# ivomec



## Laney Lejeune (Apr 22, 2011)

I have not used Ivomec in a while, and I had a question about it. I know different people have different measurements, I was always taught .1cc for every 10 lbs. 

My question is can you store this at room temp? We kept ours in the cooler, but I was just curious.


----------



## Thomas Barriano (Mar 27, 2006)

Laney Lejeune said:


> I have not used Ivomec in a while, and I had a question about it. I know different people have different measurements, I was always taught .1cc for every 10 lbs.
> 
> My question is can you store this at room temp?
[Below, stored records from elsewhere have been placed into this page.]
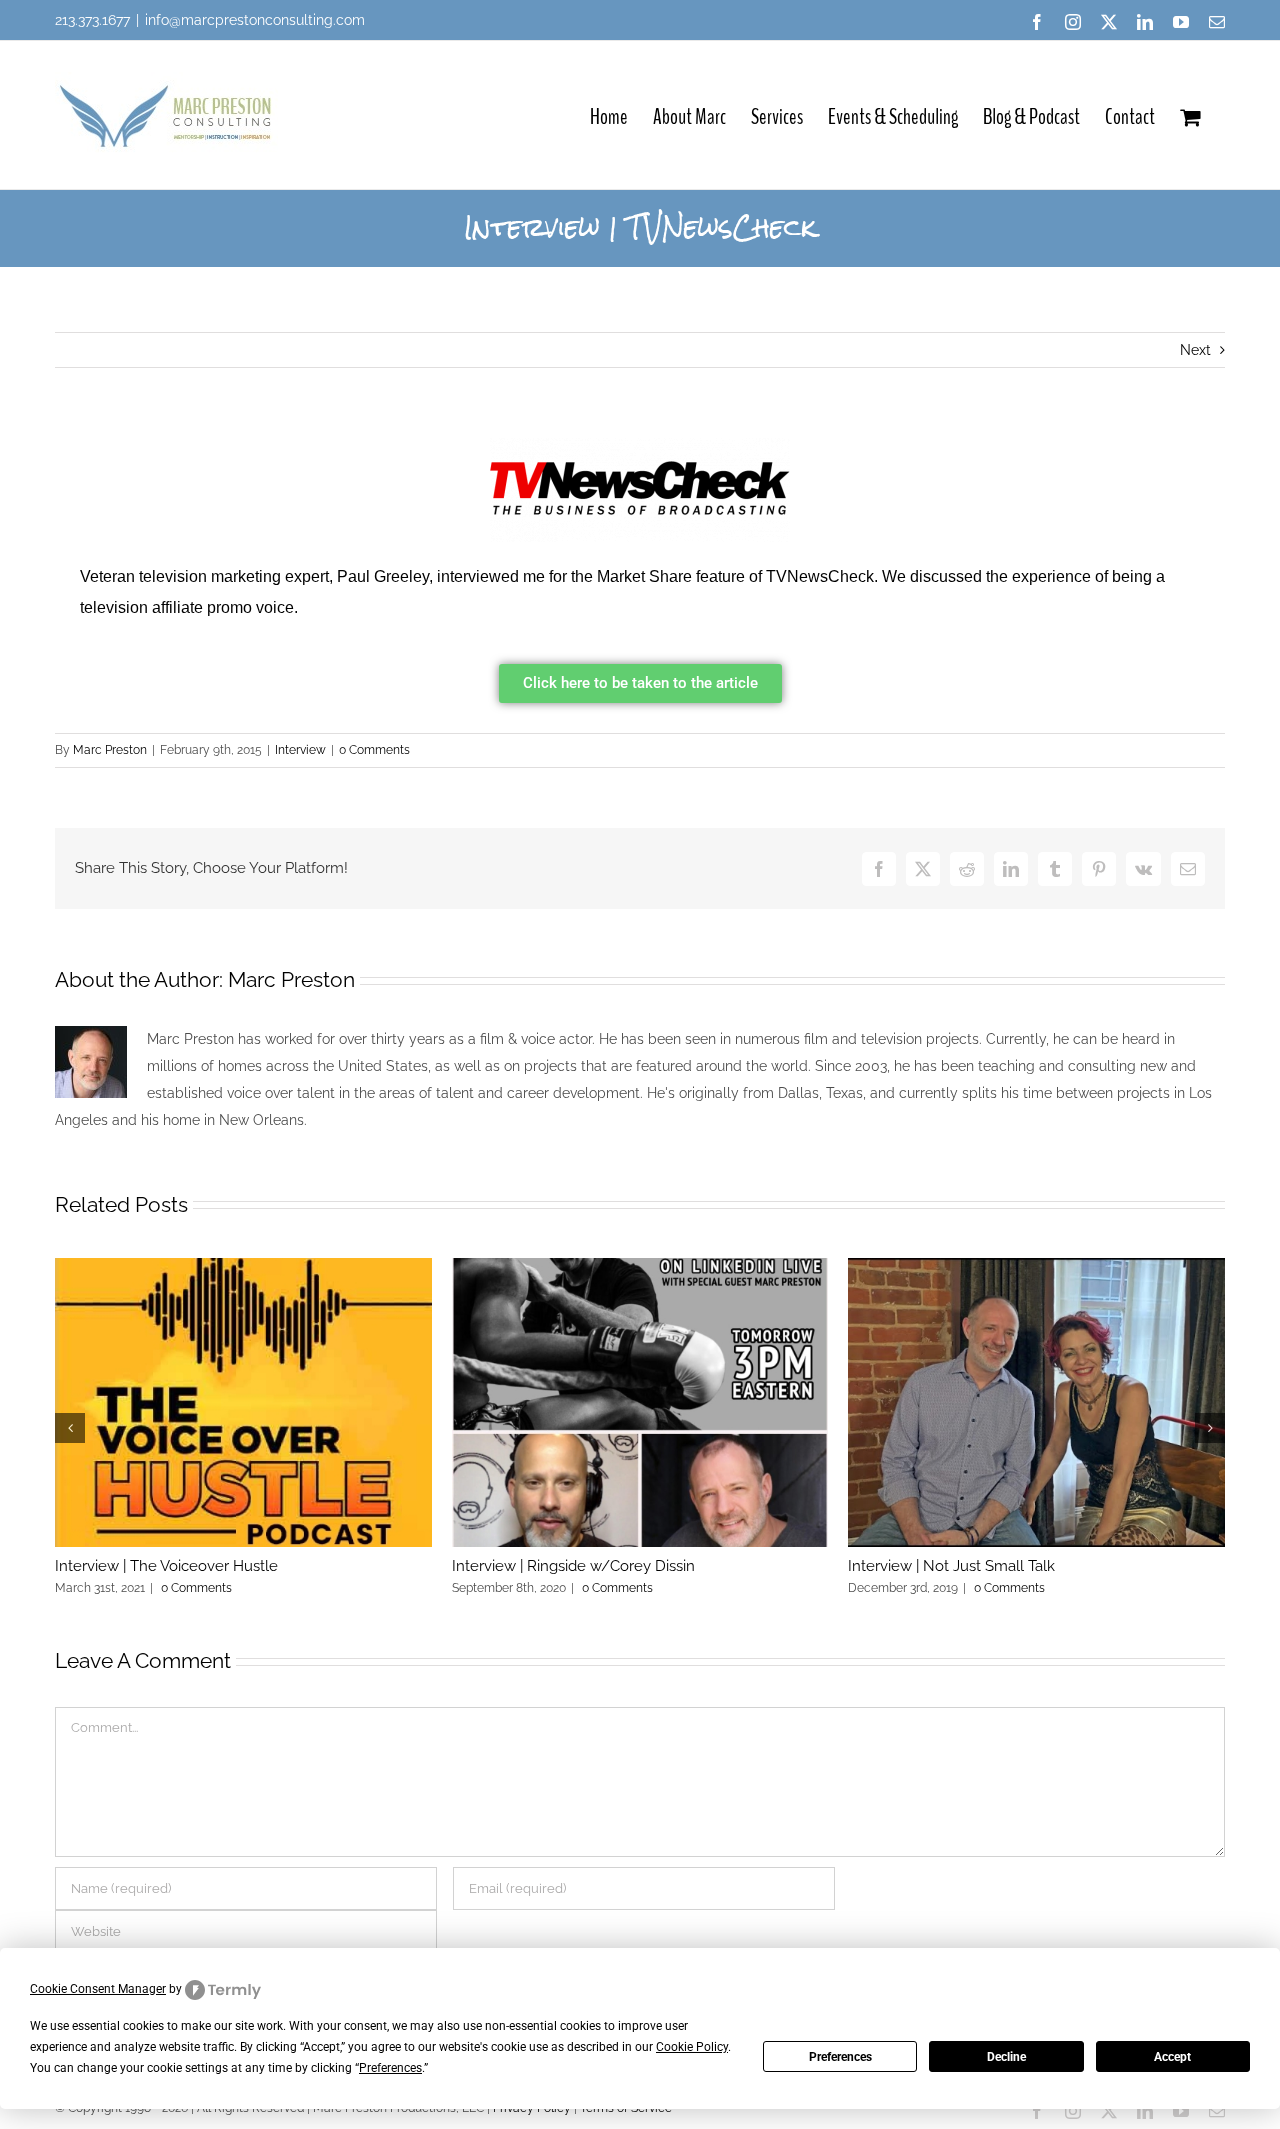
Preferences (840, 2057)
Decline (1006, 2057)
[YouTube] (1181, 22)
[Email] (1217, 22)
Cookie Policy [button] (692, 2047)
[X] (1109, 22)
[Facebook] (1037, 22)
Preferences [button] (390, 2068)
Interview (300, 750)
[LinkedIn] (1145, 22)
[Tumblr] (1055, 869)
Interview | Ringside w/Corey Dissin (573, 1566)
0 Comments (374, 750)
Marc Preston (110, 750)
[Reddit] (967, 869)
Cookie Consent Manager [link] (98, 1989)
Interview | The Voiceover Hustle (166, 1566)
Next (1195, 350)
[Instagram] (1073, 22)
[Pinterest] (1099, 869)
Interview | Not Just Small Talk (951, 1566)
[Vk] (1143, 869)
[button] (70, 1428)
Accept (1172, 2057)
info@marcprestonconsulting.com (255, 20)
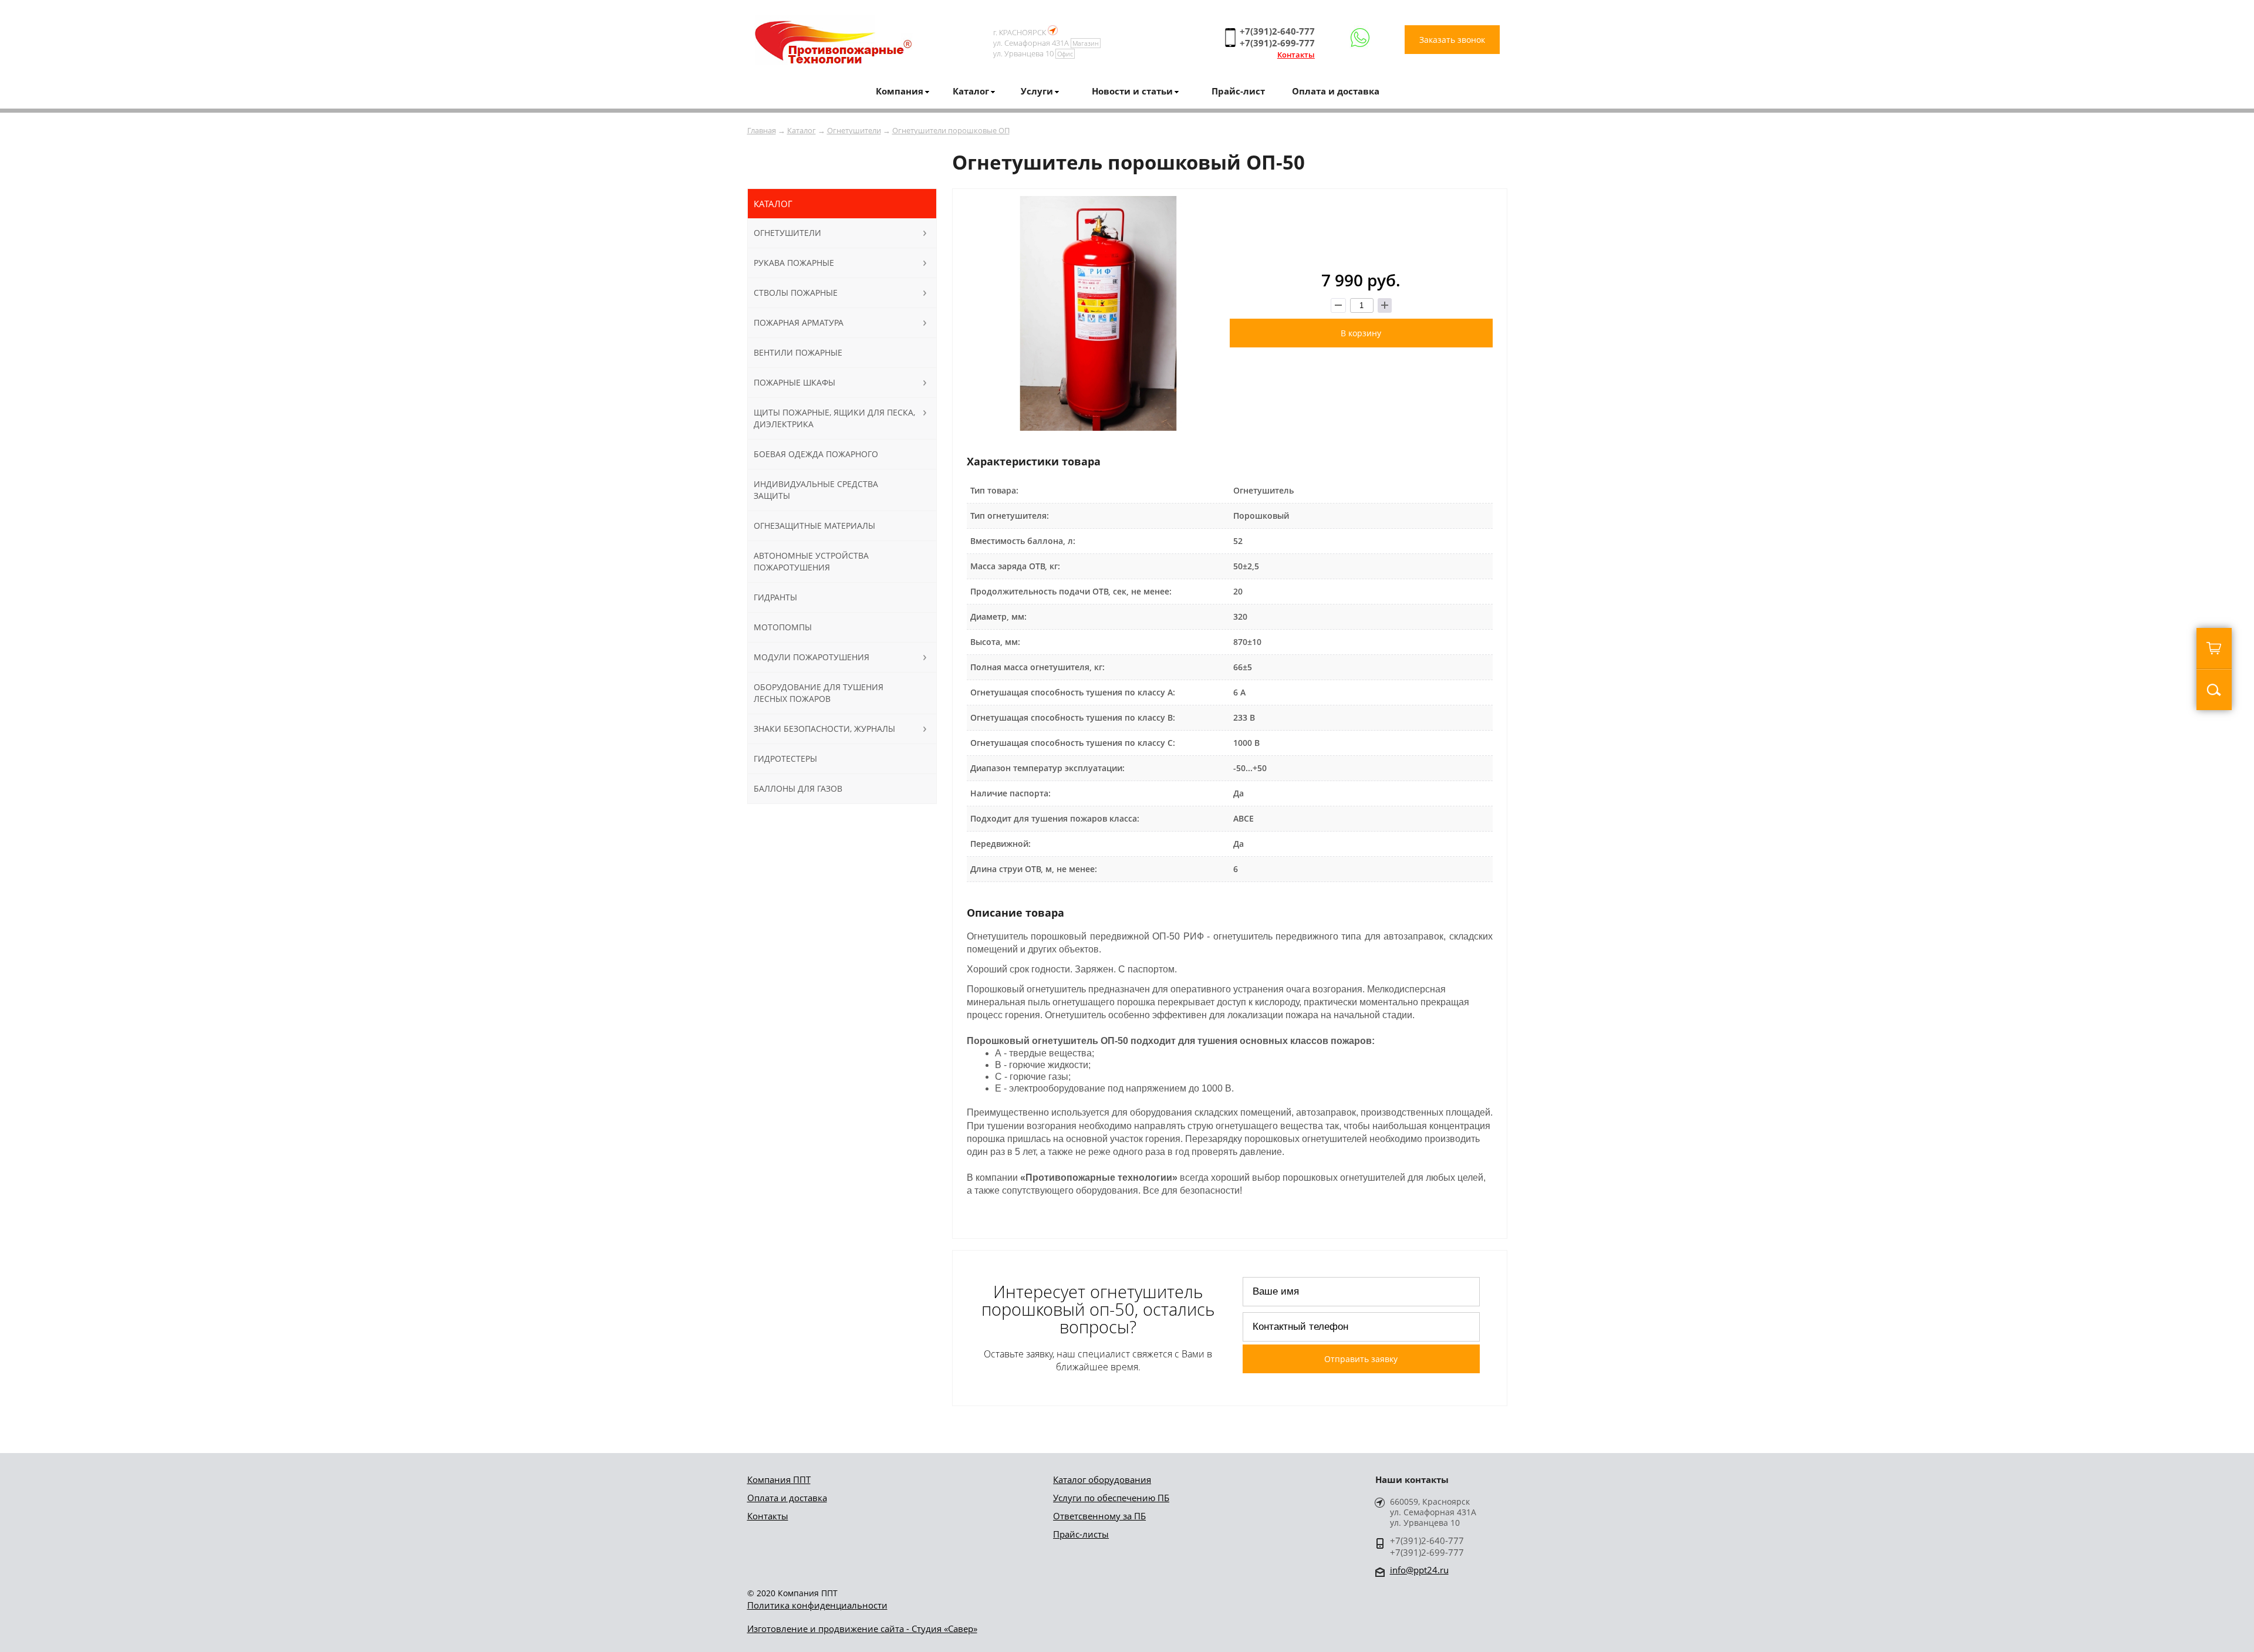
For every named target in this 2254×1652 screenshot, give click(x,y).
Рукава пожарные (794, 262)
We kept ours in the cooler, but I was just curious.


HI Laney

At the top right corner is the WDF search forum.
"Ivomec" comes up in 25 topics


----------



## Connie Sutherland (Mar 27, 2006)

Thomas Barriano said:


> HI Laney
> 
> At the top right corner is the WDF search forum.
> "Ivomec" comes up in 25 topics



Ditto. 

http://www.workingdogforum.com/vBulletin/f25/online-pet-meds-19651/

http://www.ehow.com/how_5019696_use-ivomec-wormer-dogs.html

http://reviews.ebay.com/Don-apos-t-...ventative-for-dogs_W0QQugidZ10000000001499295

I'm all for going around Big Pharma when I can, but in some instances (like the off-label use of this med) the layperson advice was so bad (such as being off by an entire decimal place) that it seems much safer to say "ask your vet -- spring for that advice and _then_ start the money-saving."


----------



## Laney Lejeune (Apr 22, 2011)

Thanks guys, once I posted this, I noticed that and was like "Hello!!"


----------



## Mike Valente (Sep 14, 2010)

.... definantly keep it cool.


----------



## Connie Sutherland (Mar 27, 2006)

Connie Sutherland said:


> Thank you for not giving dosage instructions.
> 
> I think we (mods, admin) probably miss some posts about off-label RX use, but WDF policy since 2006 has been that there's no RX "prescribing" on the board.
> 
> ...


----------



## Ashley Campbell (Jun 21, 2009)

Read directions on label - that's why they put them on it. 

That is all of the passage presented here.